Some of the studies in this analysis include patients treated for fewer than 10 days. This raises the concern that the reported late complication rates might have been biased toward an overestimate since some patients may not have received adequate therapy. To address this issue, we recalculated the pooled estimate excluding any patients in three studies [5, 7, 9] known to be treated less than 10 days and patients in three studies [3, 6, 23] for whom the precise duration of therapy could not be determined; after these exclusions, the pooled late-complication rate for remaining patients was 8.2% (CI, 2.7% to 18.1%), showing that inclusion of these six studies did not inflate the pooled estimate.
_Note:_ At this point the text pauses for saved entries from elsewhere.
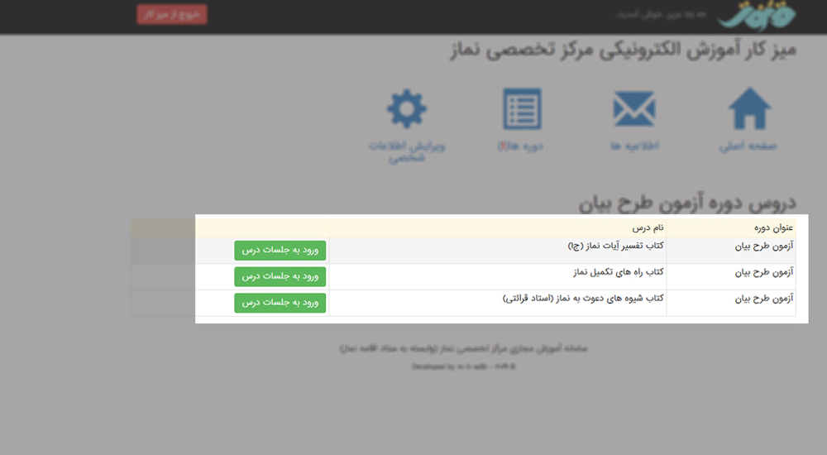
Task: Click the red logout button in header
Action: [x=172, y=15]
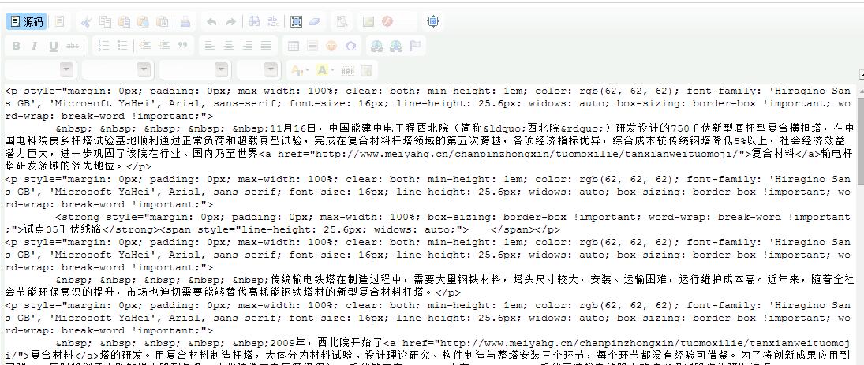Click the remove format eraser icon

point(315,22)
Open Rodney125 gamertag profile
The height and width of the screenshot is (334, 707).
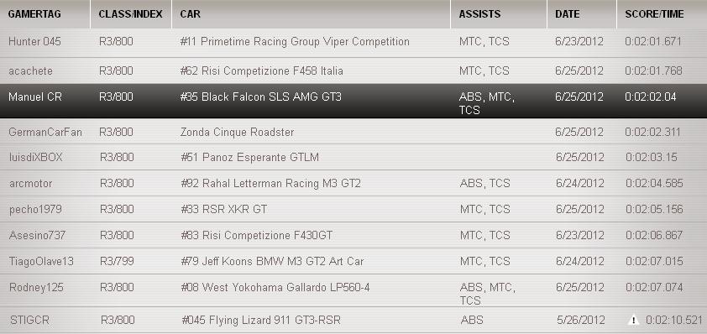click(36, 288)
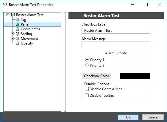This screenshot has height=122, width=167.
Task: Click the green Roster Alarm Test root icon
Action: pos(13,15)

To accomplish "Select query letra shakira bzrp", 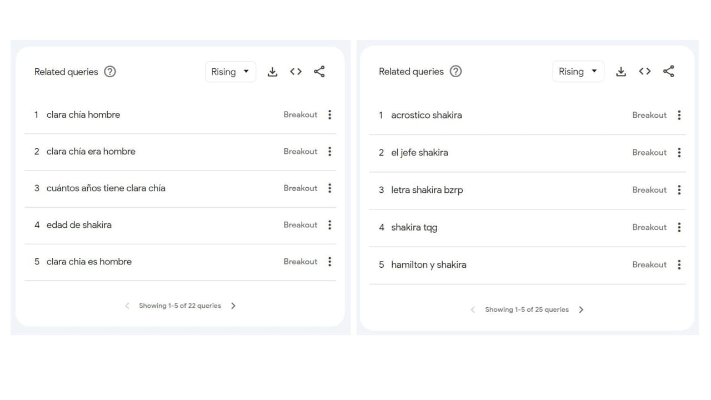I will (x=427, y=190).
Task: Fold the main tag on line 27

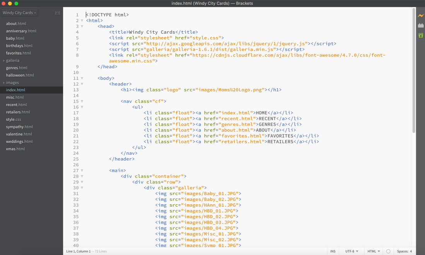Action: pyautogui.click(x=82, y=170)
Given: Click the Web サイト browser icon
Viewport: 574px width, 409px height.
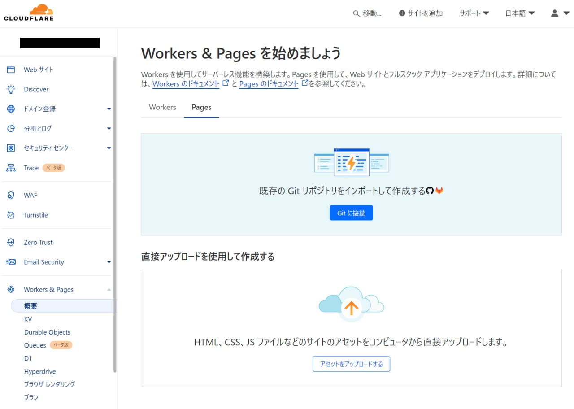Looking at the screenshot, I should 11,70.
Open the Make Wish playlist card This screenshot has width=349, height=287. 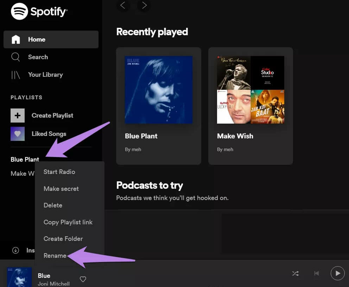pyautogui.click(x=250, y=106)
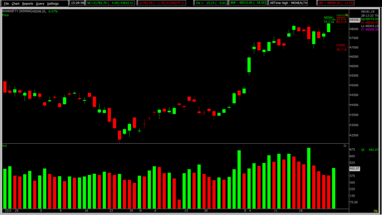Click the red BN price ticker box
Viewport: 382px width, 215px height.
point(336,3)
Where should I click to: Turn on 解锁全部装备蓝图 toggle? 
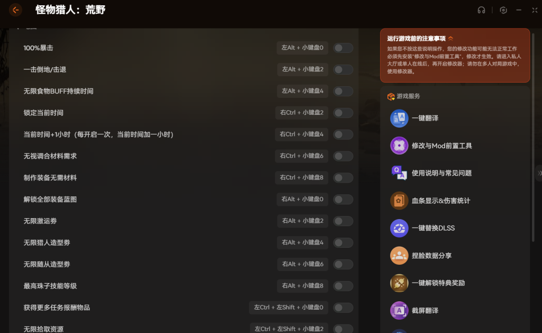click(x=343, y=200)
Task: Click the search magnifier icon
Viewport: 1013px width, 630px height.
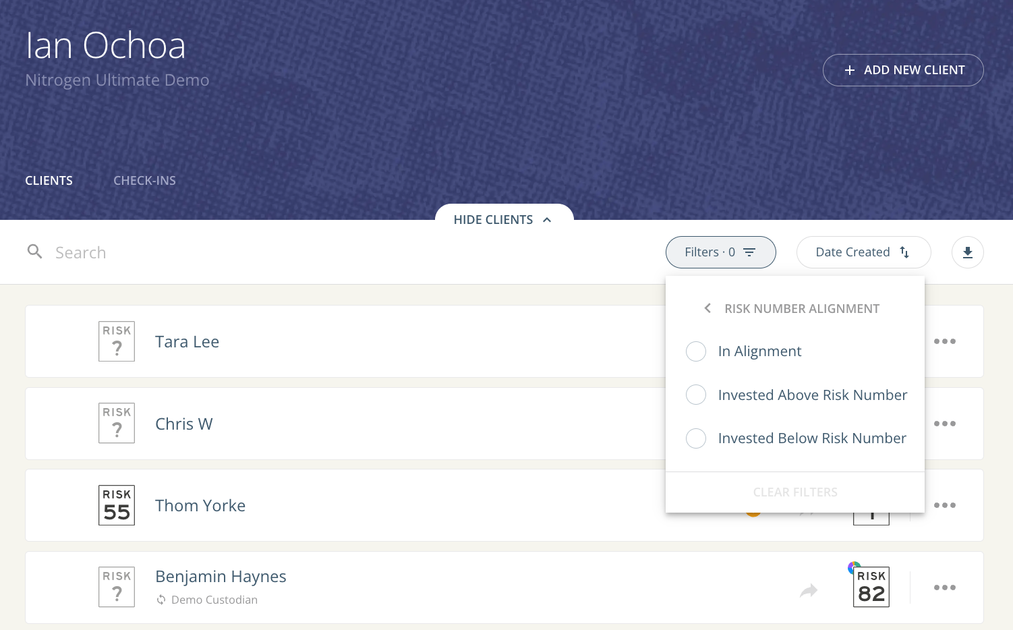Action: 35,252
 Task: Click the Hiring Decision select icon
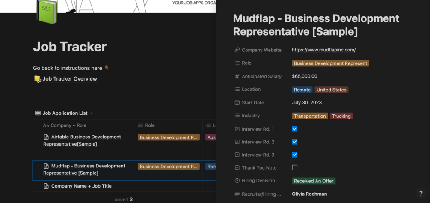coord(237,180)
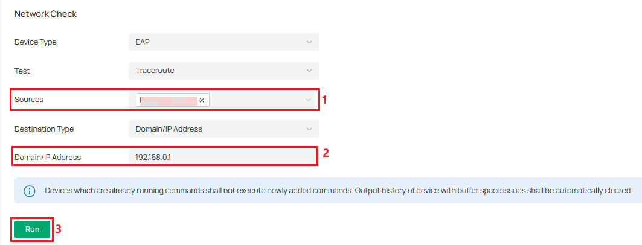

Clinical variables not considered in this evaluation may be important determinants of the late-complication rate after short-course therapy for initially uncomplicated catheter-related S. aureus bacteremia. Data on elapsed time between onset of symptoms of infection and catheter removal was only given in one study [9]. Similarly, only one study provided information on the timing of initiation of antibiotic therapy in relation to onset of symptoms of infection [9]. In addition, only one study specified the method of screening for complications before or during therapy [5]. Two studies [7, 25] included patients with tunneled catheters, which may be associated with a different prognosis compared with those with short-term catheters. Differences in any of these variables might account for variation in reported late complication rates among the studies. Future investigators should include these factors in their study design.
Some believe that the major contribution of the studies we reviewed is finding that some patients with catheter-related S. aureus bacteremia do not develop late complications after short-course therapy. This information is only useful if this group of patients can be prospectively identified. To date, prospective identification has not been convincingly demonstrated. Several investigators have evaluated serologic methods for predicting which patients may safely be treated with short-course therapy. However, the ability of these tests to predict a low risk for late complications has varied considerably between studies [5, 14, 22, 35, 56].
We do not suggest that the idea of short-course therapy for uncomplicated catheter-related S. aureus bacteremia should be abandoned. On the contrary, this regimen should be studied further in a randomized trial as Iannini and colleagues originally suggested [3]. If the late complication rate proves to be acceptably low in all or a prospectively identifiable subset of patients with uncomplicated catheter-related S. aureus bacteremia, the shorter regimen should be implemented to reduce the costs and risks associated with prolonged therapy. If short-course therapy proves to have an unacceptable rate of late complications, an intermediate regimen suggested by Rahal [57], which includes 2 weeks of intravenous therapy followed by 2 weeks of oral antibiotics deserves study. Exactly what rate of late complication is considered to be acceptably low is likely to be a matter of debate. When more precise estimates are available, costbenefit analyses may help answer this question. However, even if such analyses show that it is cost beneficial to accept a certain excess percentage of complications after short-course therapy compared to conventional regimens there will likely be lack of complete agreement because the iatrogenic nature of this illness makes relapses and their complications particularly distressing. In any case, more accurate and precise information is needed before these questions can be properly addressed.
The accumulated data regarding the safety of short-course therapy are potentially flawed both by bias and by statistical imprecision. We therefore feel obliged to agree with Rahal [57] that until data from a well-designed, prospective study are available, patients should probably receive more than 2 weeks of therapy. The available data do not tell us what the optimal duration of therapy should be.